Hebron had up until this time been outwardly peaceful, although tensions hid below the surface. The Sephardi Jewish community (Jews who were originally from Spain, North Africa and Arab countries) in Hebron had lived quietly with its Arab neighbors for centuries. Theses Sephardi Jews spoke Arabic and had a cultural connection with the the Arabs of Hebron. In the mid-1800s, Ashkenazi (native European) Jews started moving to Hebron and, in 1925, the Slobodka Yeshiva – officially called the Yeshiva of Hevron Knesset Yisrael-Slobodka – was opened.
Yeshiva students lived separately from both the Sephardi Jewish community and from the Arab population. This isolation fed the Arab views that these “Zionist immigrants” were suspicious and thus hated. Despite the general suspicion, however, one yeshiva student, Dov Cohen, still recalled being on “very good” terms with the Arab neighbors. He remembered yeshiva boys taking long walks late at night on the outskirts of the city and not feeling afraid even though only one British policeman guarded the entire city.
On Friday, August 23, 1929, that tranquility was lost.
Arab youths began the riots by hurling rocks at the yeshiva students as they walked by. That afternoon, student Shmuel Rosenholtz went to the yeshiva alone. Arab rioters broke in to the building and killed him. Rosenholtz’s was but the first of dozens of murders.

• **EXERCISE TASKS**:
a: Using the passage on Hebron, explain in one to three sentences why, according to the text, Arabs came to see the yeshiva students as suspicious.
b: Please write what comes next in the passage on Hebron, starting after its final sentence about Rosenholtz.

• **ENTRIES PROVIDED**:

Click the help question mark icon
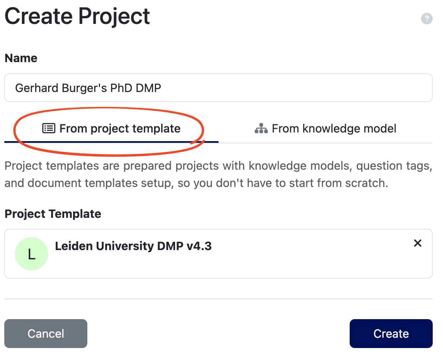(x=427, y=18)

---

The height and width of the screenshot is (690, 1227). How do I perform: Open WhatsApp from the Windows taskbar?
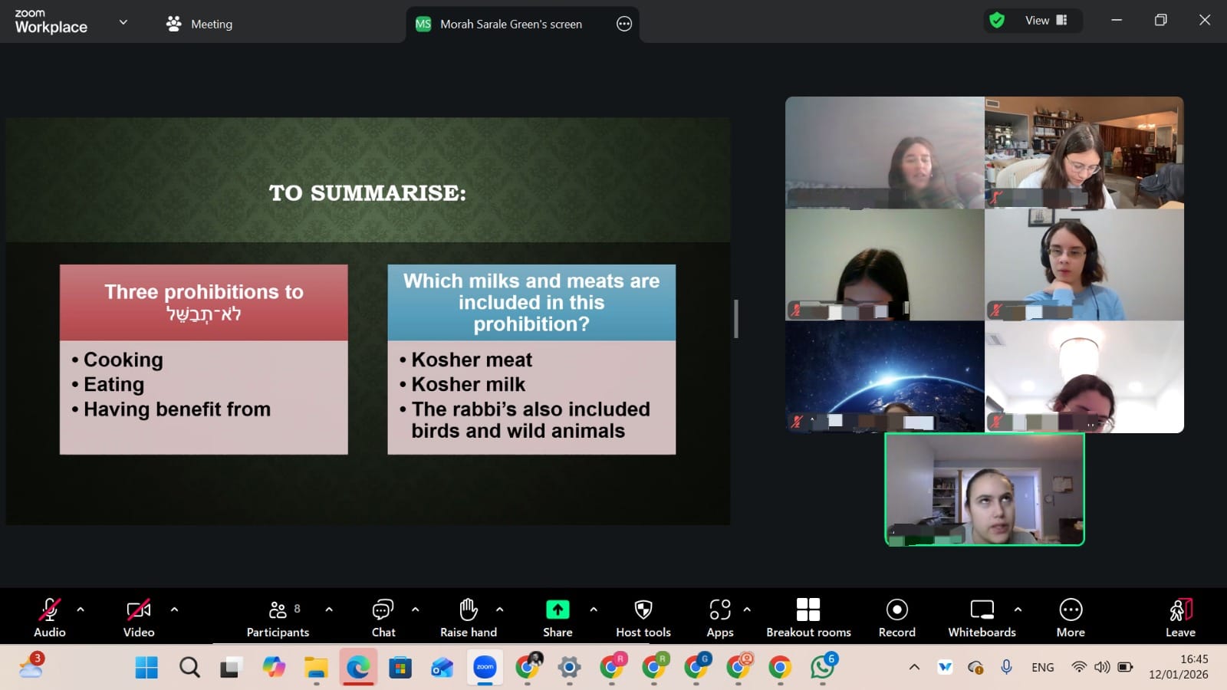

---

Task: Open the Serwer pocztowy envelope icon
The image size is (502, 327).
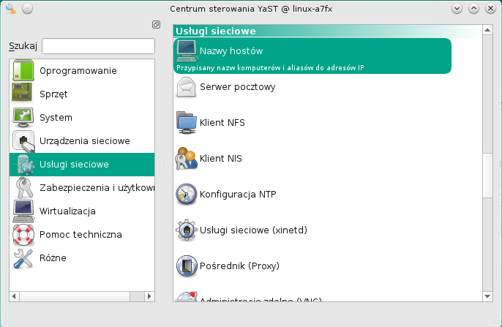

• **ANSWERS TO THE EXERCISES**:
a: The yeshiva students lived separately from both the Sephardi Jewish community and the Arab population. This isolation fed the Arab view that these "Zionist immigrants" were suspicious, and so they were hated.

b:
On Friday night, Rabbi Ya’acov Slonim’s son invited any Jews fearful of the worsening situation to stay in their family house. The rabbi was highly regarded in the community, and he kept a gun. Many of the Jews in the community took this offer for shelter. Unfortunately, many of these people were eventually murdered there.
As early as 8:00 a.m. on Saturday morning – the Jewish Sabbath – Arabs began to gather en masse around the Jewish community. They came in mobs, armed with clubs, knives and axes. While the women and children threw stones, the men ransacked Jewish houses and destroyed Jewish property. With only a single police officer in all of Hebron, the Arabs were able to enter Jewish courtyards with literally no opposition.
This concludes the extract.